Water recycling and reuse practices, among other steps, have already reduced the plant’s water footprint from 4 million to 3.6 million gallons a day. “That’s 10 percent in just one year. We feel pretty good about that,” he said.
More improvements are anticipated as the company implements recommendations from a comprehensive audit done by a research team from UC Davis. The audit focused on maximizing water/energy efficiencies, a strategy with big environmental and financial implications, given that 35 percent of the plant’s electricity use is simply for moving water.
But a far bigger footprint is the company’s growers.
Campbell sources its tomatoes from independent family-owned farms, so the company cannot issue water use reductions by edict. But it can help its farmers through engagement and the power of suggestion.
“Let’s focus on some key indicators and let the farmers do the rest,” Sonke said, describing his philosophy.
Sonke is a big believer in talking with his stakeholders. That means spending countless hours meeting with his growers about the company’s objectives and how growers can help – while reaping the benefits, too. Collecting and analyzing key performance data for each of the farmers is also enormously important. “We find that seeing how they benchmark against others gets the wheels turning,” says Sonke.
One especially promising strategy is replacing sprinklers or furrow irrigation with drip irrigation. It’s an expensive switch – it costs about $1,000 per acre to install the drip system underground – but the benefits are obvious. In addition to cutting water use by roughly 10 percent, it saves on fertilizer and helps farmers boost their tomato yields.
“We’re seeing energy savings and we’re using less water, but if we didn’t have the higher yields it would be hard to justify,” said Dustin Timothy, 35, who borrowed money to install drip irrigation on 500 acres.
“The driver for the drip is the economics, more tomatoes produced,” David Viguie, a San Francisco transplant who has been growing tomatoes for Campbell for two decades, said matter-of-factly.
Viguie’s bottom-line perspective is hugely important as Sonke and his colleagues push to integrate sustainability more deeply across the company’s value chain.
“Being financially sustainable is just as important as being environmentally sustainable,” said Craig Leathers, a Campbell senior agriculture representative, who works closely with all of the local farmers.

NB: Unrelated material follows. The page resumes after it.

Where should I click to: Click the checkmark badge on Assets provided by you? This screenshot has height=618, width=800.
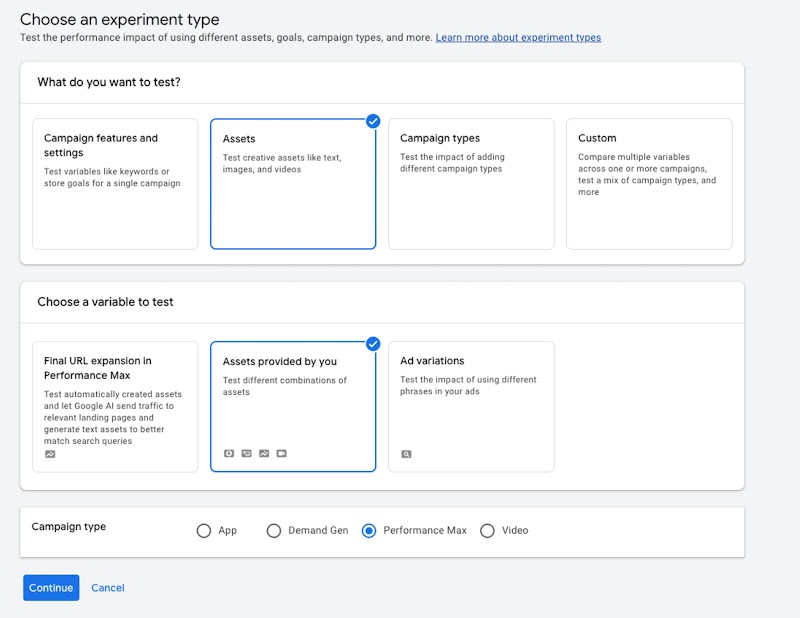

Drip adoption rates in this watershed are still lower than districts further south where water is scarcer and more expensive. Still, Sonke is encouraged by the steady uptake of drip systems; 39 percent of its growers’ acres are now using drip, up from 29 percent a year ago. Next year, he hopes to get to 49 percent.
As for hitting the 20 percent agricultural water reduction goal by 2020, Sonke says he is “cautiously optimistic.” Wider use of drip systems will be a key factor. On the manufacturing side, a key driver is the company’s financial support on processing plant improvements. “The company is allowing us more flexibility to invest in water-savings projects. Sustainability is now allowed to have a longer payback period to achieve ROI (return on investment), which is very important,” he said.
In the end, though, Sonke cannot succeed unless his growers also succeed. Satisfactory profit margins are a prerequisite of growing tomatoes more sustainably.
“There’s a lot of pressure on these guys to go to higher value crops,” Leathers said. “We, as a company, are always worried about losing them. We’ve got to keep these guys profitable.”